Les eaux profondes

À N’Djamena, en marge du Forum africain de l’eau, Félix Tshisekedi et Mahamat Idriss Déby Itno ont affiché une convergence dépassant largement la sécurité hydrique. Derrière les déclarations officielles émergent des enjeux plus vastes : paix continentale, recomposition des alliances régionales et affirmation d’une diplomatie africaine plus autonome, dans un contexte marqué par les crises sécuritaires en Afrique centrale et au Sahel.

Le rapprochement RDC-Tchad s’impose désormais comme l’un des signaux diplomatiques les plus remarqués de ces derniers mois. Selon des informations consultées sur la page officielle de la présidence congolaise, les deux chefs d’État ont évoqué le renforcement de leur coopération bilatérale ainsi que les défis liés à la sécurité, à l’intégration régionale et au développement durable.

Quand les fleuves dessinent des frontières nouvelles

Officiellement, la rencontre s’est inscrite dans le cadre des discussions sur la sécurité hydrique africaine. Toutefois, l’eau apparaît ici comme une métonymie du pouvoir. Elle devient le langage d’une ambition plus vaste : bâtir des convergences stratégiques dans un continent en pleine mutation.

« Les États prospèrent par l’union », écrivait Montesquieu. Cette maxime semble trouver un écho particulier à N’Djamena. La RDC, confrontée à l’instabilité persistante dans sa partie orientale, et le Tchad, acteur sécuritaire majeur du Sahel, cherchent visiblement des points de convergence.
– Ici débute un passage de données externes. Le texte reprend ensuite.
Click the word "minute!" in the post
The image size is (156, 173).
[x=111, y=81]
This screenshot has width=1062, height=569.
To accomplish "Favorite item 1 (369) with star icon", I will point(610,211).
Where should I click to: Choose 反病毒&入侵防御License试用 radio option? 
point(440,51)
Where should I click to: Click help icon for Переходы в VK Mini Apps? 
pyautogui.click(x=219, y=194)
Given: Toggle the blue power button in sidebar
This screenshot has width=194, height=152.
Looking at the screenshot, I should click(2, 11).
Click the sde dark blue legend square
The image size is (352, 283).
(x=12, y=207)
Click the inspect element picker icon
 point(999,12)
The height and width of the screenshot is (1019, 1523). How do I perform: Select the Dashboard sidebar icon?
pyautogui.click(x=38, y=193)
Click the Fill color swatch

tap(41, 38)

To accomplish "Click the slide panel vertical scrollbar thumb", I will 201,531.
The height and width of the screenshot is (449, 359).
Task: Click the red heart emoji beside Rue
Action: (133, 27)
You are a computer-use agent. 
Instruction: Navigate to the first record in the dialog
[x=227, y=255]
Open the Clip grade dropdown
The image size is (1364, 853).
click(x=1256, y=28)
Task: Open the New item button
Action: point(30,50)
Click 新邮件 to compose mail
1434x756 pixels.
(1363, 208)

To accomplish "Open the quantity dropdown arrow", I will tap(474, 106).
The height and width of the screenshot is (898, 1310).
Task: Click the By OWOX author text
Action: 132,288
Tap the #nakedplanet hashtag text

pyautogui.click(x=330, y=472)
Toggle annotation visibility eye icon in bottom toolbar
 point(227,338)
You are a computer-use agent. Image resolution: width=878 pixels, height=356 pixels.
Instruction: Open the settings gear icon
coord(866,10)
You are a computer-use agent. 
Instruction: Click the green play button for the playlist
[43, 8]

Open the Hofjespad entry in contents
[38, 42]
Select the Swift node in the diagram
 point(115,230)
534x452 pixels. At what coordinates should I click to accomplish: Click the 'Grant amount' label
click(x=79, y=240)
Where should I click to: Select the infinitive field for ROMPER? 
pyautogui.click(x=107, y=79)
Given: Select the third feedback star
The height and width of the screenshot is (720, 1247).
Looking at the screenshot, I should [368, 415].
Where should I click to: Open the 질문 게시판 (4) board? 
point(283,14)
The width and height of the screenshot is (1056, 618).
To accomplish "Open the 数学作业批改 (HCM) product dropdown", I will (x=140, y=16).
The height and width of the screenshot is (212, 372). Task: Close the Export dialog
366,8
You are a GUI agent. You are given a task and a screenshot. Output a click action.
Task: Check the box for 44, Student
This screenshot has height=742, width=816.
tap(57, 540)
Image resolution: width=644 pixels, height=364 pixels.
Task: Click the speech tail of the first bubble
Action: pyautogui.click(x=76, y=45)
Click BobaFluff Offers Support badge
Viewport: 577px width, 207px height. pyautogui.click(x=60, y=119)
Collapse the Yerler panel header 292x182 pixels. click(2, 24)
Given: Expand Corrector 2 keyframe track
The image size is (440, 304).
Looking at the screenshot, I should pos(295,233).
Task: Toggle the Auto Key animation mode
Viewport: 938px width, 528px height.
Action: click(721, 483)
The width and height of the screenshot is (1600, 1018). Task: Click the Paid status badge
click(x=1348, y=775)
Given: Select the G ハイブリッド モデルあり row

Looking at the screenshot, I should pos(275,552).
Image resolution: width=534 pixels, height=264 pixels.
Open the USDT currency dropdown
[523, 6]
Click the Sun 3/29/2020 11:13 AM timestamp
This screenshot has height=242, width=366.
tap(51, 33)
Les ombres de la recomposition

Par ailleurs, cette proximité diplomatique intervient alors que plusieurs équilibres régionaux sont remis en question. Les organisations sous-régionales peinent à répondre aux crises sécuritaires, tandis que de nouveaux partenariats émergent.

L’implicite est donc significatif. Kinshasa et N’Djamena paraissent vouloir peser davantage dans les débats continentaux, notamment sur les questions de souveraineté, de sécurité collective et de gouvernance africaine.

Comme le rappelait le diplomate Henry Kissinger, « aucun État ne peut agir seul dans un monde interdépendant ». Derrière les discours sur l’eau se dessine ainsi la possible naissance d’un nouvel axe politique africain.

L’eau, miroir des ambitions

Ce rapprochement pourrait ouvrir de nouvelles perspectives diplomatiques en Afrique centrale. Il pourrait également favoriser une coordination accrue sur les questions sécuritaires et économiques.

Reste une interrogation majeure : l’alliance des eaux deviendra-t-elle demain une alliance des intérêts stratégiques ? L’histoire africaine enseigne que les grands tournants naissent souvent dans la discrétion des rencontres diplomatiques.

À N’Djamena, les fleuves n’ont peut-être pas seulement porté un plaidoyer pour l’eau. Ils ont peut-être chuchoté les premiers mots d’une nouvelle géographie du pouvoir africain. Comme l’écrivait Victor Hugo, « rien n’est plus puissant qu’une idée dont l’heure est venue ».